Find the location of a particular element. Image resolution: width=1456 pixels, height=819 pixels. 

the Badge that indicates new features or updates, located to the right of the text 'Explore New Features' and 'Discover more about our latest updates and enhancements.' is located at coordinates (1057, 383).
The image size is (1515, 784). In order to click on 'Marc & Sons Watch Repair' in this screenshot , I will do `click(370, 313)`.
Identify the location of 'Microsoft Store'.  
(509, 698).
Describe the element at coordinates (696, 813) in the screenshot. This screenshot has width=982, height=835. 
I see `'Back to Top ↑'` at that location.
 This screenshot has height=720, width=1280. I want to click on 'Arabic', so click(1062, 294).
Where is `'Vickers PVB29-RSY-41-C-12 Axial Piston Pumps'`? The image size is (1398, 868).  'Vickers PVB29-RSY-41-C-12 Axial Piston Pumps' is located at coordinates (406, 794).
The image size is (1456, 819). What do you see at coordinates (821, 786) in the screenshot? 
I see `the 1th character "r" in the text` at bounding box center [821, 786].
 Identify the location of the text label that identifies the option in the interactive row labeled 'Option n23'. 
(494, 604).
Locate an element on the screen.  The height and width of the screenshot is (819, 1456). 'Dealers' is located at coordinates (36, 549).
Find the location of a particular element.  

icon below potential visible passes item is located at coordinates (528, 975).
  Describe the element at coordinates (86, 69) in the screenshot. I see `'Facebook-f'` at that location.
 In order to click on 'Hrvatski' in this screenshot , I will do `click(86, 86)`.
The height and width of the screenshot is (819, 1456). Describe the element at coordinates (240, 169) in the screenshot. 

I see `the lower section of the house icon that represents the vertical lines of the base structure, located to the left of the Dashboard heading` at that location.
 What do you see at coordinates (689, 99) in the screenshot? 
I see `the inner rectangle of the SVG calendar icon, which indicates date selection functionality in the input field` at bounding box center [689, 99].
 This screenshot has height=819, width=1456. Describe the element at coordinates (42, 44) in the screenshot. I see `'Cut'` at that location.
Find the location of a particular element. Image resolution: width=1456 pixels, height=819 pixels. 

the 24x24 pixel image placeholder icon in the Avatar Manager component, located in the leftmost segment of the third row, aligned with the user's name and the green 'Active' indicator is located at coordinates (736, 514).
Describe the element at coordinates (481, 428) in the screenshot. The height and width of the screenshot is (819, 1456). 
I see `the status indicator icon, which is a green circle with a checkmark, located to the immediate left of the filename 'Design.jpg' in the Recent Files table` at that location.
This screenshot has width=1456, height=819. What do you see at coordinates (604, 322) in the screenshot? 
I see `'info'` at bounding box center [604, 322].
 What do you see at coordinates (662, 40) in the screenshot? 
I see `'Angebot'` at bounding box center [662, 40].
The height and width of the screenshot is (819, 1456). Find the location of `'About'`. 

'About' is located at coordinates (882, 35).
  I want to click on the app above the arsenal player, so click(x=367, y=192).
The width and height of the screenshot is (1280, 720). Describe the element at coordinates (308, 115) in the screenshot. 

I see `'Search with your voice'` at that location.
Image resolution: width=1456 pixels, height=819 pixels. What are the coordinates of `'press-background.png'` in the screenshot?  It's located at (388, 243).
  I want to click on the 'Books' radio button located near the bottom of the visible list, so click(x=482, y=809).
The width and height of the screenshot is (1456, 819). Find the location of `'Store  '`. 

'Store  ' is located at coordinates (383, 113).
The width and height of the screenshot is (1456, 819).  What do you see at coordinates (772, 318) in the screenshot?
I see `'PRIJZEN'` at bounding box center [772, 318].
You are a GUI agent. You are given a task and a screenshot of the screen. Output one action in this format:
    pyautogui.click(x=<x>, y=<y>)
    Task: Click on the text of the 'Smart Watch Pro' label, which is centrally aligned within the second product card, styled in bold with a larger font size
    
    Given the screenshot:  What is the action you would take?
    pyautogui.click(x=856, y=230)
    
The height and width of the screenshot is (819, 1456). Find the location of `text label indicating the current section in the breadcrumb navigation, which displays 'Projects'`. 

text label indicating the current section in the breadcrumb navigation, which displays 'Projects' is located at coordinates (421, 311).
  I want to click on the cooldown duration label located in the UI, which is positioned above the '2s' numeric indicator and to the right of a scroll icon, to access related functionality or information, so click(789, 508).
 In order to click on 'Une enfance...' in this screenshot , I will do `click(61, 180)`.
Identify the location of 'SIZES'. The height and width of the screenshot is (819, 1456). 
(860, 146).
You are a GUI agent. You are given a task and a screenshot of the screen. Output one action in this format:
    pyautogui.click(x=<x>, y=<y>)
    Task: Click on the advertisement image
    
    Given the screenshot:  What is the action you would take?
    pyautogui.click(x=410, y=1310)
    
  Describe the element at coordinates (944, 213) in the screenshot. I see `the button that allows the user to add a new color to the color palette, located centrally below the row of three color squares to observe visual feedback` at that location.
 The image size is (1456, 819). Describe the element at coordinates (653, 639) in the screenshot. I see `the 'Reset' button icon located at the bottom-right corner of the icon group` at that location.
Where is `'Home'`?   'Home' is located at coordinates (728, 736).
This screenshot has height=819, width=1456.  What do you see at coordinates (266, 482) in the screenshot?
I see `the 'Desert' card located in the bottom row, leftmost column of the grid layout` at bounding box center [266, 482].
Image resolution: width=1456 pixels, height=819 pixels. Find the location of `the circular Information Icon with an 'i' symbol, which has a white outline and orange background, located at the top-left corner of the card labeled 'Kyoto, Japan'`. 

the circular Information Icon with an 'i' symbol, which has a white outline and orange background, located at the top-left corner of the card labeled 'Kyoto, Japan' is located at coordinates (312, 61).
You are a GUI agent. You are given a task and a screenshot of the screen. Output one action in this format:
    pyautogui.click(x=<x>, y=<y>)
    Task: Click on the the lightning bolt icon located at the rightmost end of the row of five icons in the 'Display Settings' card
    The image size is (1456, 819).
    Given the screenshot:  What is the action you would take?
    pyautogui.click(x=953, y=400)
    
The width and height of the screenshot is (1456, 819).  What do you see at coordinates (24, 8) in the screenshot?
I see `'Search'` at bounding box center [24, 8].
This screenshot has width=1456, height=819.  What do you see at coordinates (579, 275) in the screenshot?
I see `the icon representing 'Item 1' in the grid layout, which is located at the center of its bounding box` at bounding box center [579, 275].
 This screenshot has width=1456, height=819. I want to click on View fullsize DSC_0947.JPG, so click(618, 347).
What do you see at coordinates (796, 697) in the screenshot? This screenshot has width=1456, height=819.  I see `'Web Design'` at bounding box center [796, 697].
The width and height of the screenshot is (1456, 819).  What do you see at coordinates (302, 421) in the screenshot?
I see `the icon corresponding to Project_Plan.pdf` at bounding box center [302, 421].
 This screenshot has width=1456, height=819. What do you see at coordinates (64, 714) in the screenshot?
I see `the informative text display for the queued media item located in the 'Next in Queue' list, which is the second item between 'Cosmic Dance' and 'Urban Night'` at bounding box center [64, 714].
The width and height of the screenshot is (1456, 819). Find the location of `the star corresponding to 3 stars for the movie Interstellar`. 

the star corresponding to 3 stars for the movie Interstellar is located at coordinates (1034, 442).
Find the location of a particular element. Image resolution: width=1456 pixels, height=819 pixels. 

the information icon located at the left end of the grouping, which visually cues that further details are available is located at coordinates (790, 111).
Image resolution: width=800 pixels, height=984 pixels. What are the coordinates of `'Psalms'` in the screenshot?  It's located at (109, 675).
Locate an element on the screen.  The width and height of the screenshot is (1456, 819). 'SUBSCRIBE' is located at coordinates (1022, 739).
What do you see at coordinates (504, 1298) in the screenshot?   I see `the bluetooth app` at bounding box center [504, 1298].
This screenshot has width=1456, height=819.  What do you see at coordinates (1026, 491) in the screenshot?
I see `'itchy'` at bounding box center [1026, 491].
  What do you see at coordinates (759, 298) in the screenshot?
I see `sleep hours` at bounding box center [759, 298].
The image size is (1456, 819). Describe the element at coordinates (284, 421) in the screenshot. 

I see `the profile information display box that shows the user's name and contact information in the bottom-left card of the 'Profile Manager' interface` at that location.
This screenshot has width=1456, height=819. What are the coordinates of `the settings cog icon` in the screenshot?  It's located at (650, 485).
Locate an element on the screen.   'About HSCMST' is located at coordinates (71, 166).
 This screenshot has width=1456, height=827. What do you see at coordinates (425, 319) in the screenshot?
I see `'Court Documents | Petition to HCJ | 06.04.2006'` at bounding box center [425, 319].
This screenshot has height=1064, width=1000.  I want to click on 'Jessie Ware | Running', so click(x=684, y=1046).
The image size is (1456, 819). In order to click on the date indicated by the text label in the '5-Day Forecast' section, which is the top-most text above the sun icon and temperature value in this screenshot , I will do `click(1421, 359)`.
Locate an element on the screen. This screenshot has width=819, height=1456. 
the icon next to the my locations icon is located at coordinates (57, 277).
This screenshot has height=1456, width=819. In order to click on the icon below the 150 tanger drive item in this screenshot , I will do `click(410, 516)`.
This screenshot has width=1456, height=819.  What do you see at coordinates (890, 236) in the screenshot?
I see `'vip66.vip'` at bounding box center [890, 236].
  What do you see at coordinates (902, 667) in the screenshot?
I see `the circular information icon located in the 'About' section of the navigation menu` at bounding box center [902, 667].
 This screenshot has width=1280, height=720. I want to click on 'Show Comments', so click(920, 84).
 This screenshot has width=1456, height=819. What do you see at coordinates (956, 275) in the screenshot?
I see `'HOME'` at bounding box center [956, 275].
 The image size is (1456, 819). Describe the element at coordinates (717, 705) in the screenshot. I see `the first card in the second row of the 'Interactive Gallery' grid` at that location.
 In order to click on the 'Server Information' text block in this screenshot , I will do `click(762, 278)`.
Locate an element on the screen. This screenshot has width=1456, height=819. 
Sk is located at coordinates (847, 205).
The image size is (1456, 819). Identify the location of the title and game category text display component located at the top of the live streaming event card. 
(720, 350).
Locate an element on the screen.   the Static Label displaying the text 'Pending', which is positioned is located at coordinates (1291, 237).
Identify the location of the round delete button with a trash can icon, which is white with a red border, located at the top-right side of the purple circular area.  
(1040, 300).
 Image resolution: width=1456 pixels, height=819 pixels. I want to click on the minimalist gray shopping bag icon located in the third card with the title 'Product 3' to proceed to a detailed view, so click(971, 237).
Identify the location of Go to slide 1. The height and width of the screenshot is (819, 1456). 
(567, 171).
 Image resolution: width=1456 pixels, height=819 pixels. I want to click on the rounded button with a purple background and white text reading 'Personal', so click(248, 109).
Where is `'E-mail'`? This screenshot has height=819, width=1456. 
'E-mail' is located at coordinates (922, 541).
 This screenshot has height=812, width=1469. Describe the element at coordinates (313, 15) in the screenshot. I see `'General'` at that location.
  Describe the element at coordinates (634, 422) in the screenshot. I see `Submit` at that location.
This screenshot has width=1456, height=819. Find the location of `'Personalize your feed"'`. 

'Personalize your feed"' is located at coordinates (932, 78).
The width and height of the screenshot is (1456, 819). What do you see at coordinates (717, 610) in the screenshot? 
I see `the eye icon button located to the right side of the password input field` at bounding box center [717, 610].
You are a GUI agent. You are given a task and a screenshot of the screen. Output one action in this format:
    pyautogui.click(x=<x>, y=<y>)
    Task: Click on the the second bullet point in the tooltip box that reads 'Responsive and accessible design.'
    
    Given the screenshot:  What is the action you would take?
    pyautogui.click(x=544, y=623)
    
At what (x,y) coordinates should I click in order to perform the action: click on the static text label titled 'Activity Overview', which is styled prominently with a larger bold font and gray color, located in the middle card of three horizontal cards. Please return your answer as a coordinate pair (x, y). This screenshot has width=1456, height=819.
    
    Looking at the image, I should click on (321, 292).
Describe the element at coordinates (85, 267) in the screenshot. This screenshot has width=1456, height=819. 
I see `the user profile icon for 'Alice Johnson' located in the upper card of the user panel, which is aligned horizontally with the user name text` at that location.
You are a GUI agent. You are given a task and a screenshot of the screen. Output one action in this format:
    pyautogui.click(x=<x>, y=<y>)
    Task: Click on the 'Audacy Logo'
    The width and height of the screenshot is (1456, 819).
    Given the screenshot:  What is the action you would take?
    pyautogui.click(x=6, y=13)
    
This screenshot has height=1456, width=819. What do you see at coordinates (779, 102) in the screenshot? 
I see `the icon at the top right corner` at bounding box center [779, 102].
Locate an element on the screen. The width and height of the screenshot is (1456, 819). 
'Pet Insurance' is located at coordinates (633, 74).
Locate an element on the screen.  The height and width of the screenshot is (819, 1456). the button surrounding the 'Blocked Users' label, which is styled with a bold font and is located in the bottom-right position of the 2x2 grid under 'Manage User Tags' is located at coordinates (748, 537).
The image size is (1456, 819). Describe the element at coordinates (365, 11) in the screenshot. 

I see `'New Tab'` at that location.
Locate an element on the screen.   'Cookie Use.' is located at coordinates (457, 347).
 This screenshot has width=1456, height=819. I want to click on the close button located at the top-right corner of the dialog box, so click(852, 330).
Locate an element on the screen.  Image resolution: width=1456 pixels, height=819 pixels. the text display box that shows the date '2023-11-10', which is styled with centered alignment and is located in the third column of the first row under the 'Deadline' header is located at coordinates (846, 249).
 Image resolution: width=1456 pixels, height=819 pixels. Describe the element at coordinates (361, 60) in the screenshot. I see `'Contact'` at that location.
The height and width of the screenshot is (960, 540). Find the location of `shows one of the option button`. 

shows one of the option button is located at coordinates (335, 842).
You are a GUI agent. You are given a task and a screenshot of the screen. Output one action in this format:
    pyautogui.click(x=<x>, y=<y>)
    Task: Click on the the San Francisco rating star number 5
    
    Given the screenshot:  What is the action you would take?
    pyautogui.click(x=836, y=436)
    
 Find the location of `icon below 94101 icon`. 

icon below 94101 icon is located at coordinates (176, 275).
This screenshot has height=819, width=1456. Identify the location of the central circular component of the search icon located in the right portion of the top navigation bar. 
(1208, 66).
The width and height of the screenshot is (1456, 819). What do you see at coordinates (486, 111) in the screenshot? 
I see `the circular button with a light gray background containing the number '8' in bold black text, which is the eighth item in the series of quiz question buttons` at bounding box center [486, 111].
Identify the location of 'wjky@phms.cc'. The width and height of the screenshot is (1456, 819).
+++
◆ TASK GOAL ◆
Copy out word for word the lines of the material from its first line through the line containing "Describe the element at coordinates (86, 69)", inclusive.

◆ RIGHT ANSWER ◆
Find the location of a particular element. Image resolution: width=1456 pixels, height=819 pixels. 

the Badge that indicates new features or updates, located to the right of the text 'Explore New Features' and 'Discover more about our latest updates and enhancements.' is located at coordinates (1057, 383).
The image size is (1515, 784). In order to click on 'Marc & Sons Watch Repair' in this screenshot , I will do `click(370, 313)`.
Identify the location of 'Microsoft Store'.  
(509, 698).
Describe the element at coordinates (696, 813) in the screenshot. This screenshot has width=982, height=835. 
I see `'Back to Top ↑'` at that location.
 This screenshot has height=720, width=1280. I want to click on 'Arabic', so click(1062, 294).
Where is `'Vickers PVB29-RSY-41-C-12 Axial Piston Pumps'`? The image size is (1398, 868).  'Vickers PVB29-RSY-41-C-12 Axial Piston Pumps' is located at coordinates (406, 794).
The image size is (1456, 819). What do you see at coordinates (821, 786) in the screenshot? 
I see `the 1th character "r" in the text` at bounding box center [821, 786].
 Identify the location of the text label that identifies the option in the interactive row labeled 'Option n23'. 
(494, 604).
Locate an element on the screen.  The height and width of the screenshot is (819, 1456). 'Dealers' is located at coordinates (36, 549).
Find the location of a particular element.  

icon below potential visible passes item is located at coordinates (528, 975).
  Describe the element at coordinates (86, 69) in the screenshot. I see `'Facebook-f'` at that location.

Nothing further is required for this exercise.